### [Excerpt provided]
* * * * * * *

6/30/25

Visitors to the Isolated Island (2020) by Kie Houjou

Last year, Kie Houjou became one of my favorite mystery writers on the strength of two novels, Jikuu ryokousha no sunadokei (The Time Traveler's Hourglass, 2019) and Meitantei ni kanbi naru shi wo (Delicious Death for Detectives, 2022), which are respectively the first and third title in the "Ryuuzen Clan" series – translated by Mitsuda Madoy and "cosmiicnana." Technically, they're hybrid mysteries. The Time Traveler's Hourglass weaves time travel into an intricate, immaculately-plotted detective novel and Delicious Death for Detectives entrenched its plot in an immerse, futuristic Virtual Reality game. However, they're so very well done, well rounded and incredibly innovative mysteries, it would be more accurate to call them the detective series of tomorrow. I especially can see Delicious Death for Detectives becoming the classic detective novel from the first-half of this century (i.e. comparable to Agatha Christie's And Then There Were None, 1939).

I had a sneaking suspicion the second book in the series, Katou no raihousha (Visitors to the Isolated Island, 2020), could become my favorite. A suspicion that proved to be not far off the mark!

* * * * * * *

### [Information provided]
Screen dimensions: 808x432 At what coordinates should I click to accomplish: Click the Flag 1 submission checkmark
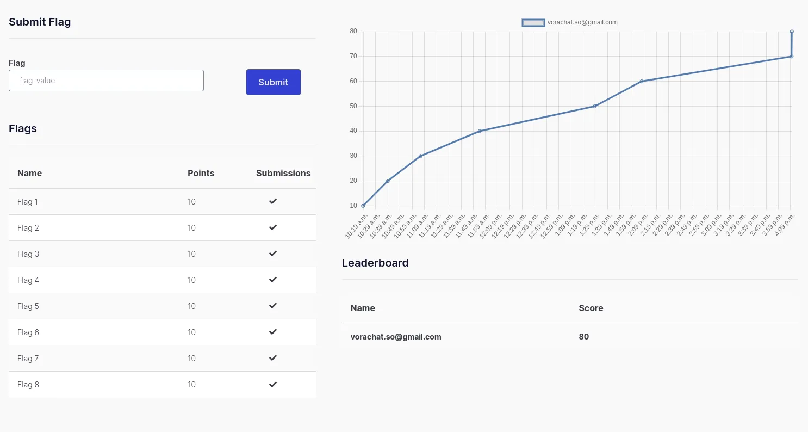(x=273, y=201)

* * * * * * *

According to the review of Visitors to the Isolated Island, which book is the second in the "Ryuuzen Clan" series? The listing is separate material that has no connection to the review.

Katou no raihousha (Visitors to the Isolated Island, 2020).